A sound wave causes changes in the pressure on the surface of a solid which cause particles in the solid to vibrate.
What is ultrasound?
Sound with frequencies greater than 20,000Hz (top of the human hearing range)
What is infrasound?
Sound with frequencies less than 20Hz (bottom of the human hearing range)
Describe the main use of ultrasound
-Foetal scanning:
It’s used to image the foetus, allowing measurements to be made to check that it is developing normally. It has a small amplitude so is low energy. This makes it safer, as no damage is done to any living cells. It’s non-invasive and n to harmful.
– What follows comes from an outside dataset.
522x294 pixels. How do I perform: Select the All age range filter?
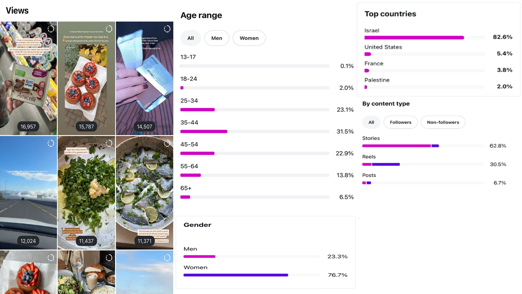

Describe the main use of infrasound
The vibrations caused by earthquakes are seismic waves. –P-waves are longitudinal and can pass through solids and liquids.
-S-waves are transverse, only pass through solids and move slower.
On the opposite side of the Earth to an earthquake, only P waves are detected, suggesting the core of the earth is liquid - hence no S waves can penetrate.
Describe the core practical to investigate the suitability of equipment to measure the speed, frequency and wavelength of a wave in a solid and a fluid
-Using the first finger and thumb on one hand, hold a metal rod at its middle point.
-Hit one end of the rod with a hammer.
-Hold a smartphone with an app which measures frequency near the end of the rod.
-Record the peak frequency from the phone app.
-Measure the length of the metal rod and record the length.
-Calculate the speed of the sound waves in the rod using the frequency and wavelength recorded.